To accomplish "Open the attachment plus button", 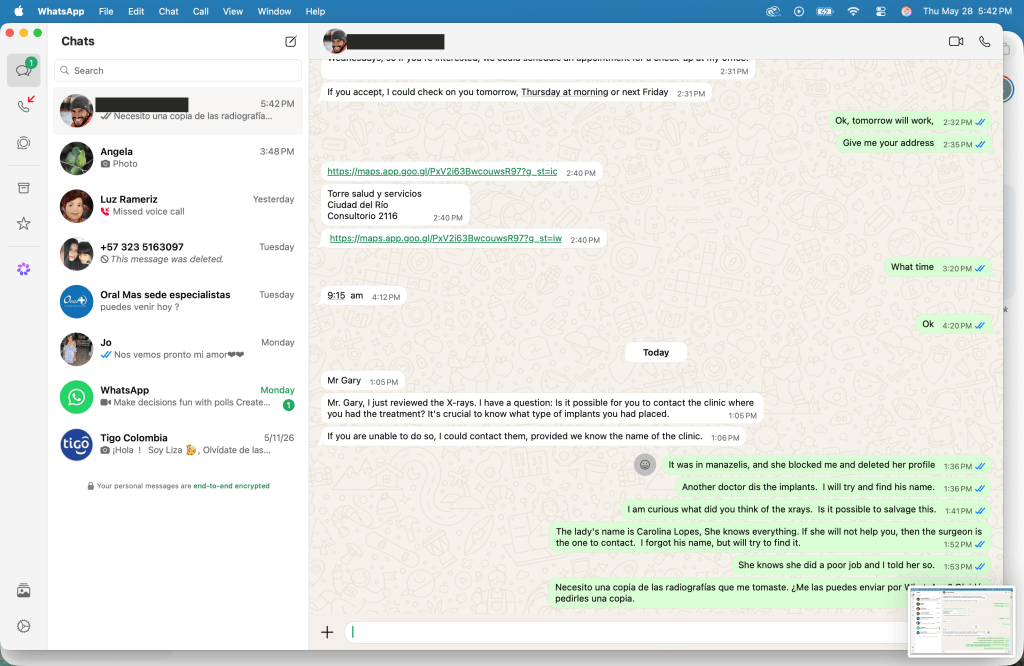I will 327,632.
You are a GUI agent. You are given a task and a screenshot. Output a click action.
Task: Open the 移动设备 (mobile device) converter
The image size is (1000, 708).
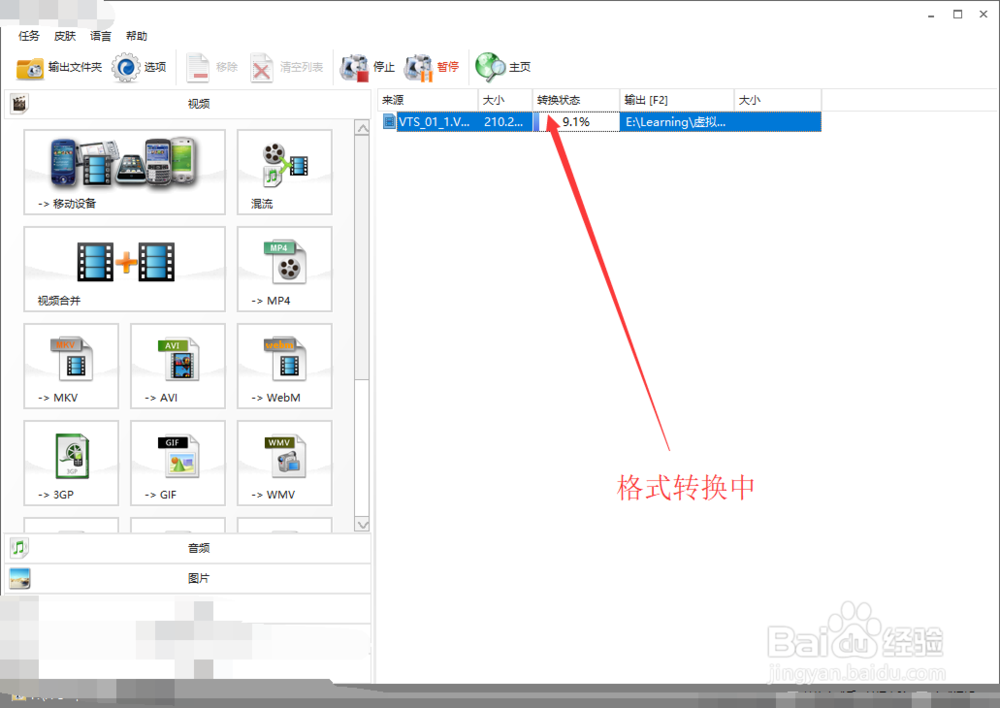tap(124, 172)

DIRECTION. Starting at the line that contains "You are a GUI" and continuing through the end of the records, put the lines into a JSON list of strings, one string per line, with blank lines omitted. Leave the pictures out of the list.

COMPLETE RESPONSE.
[
  "You are a GUI agent. You are given a task and a screenshot. Output a click action.",
  "Task: Open the 移动设备 (mobile device) converter",
  "The image size is (1000, 708).",
  "tap(124, 172)"
]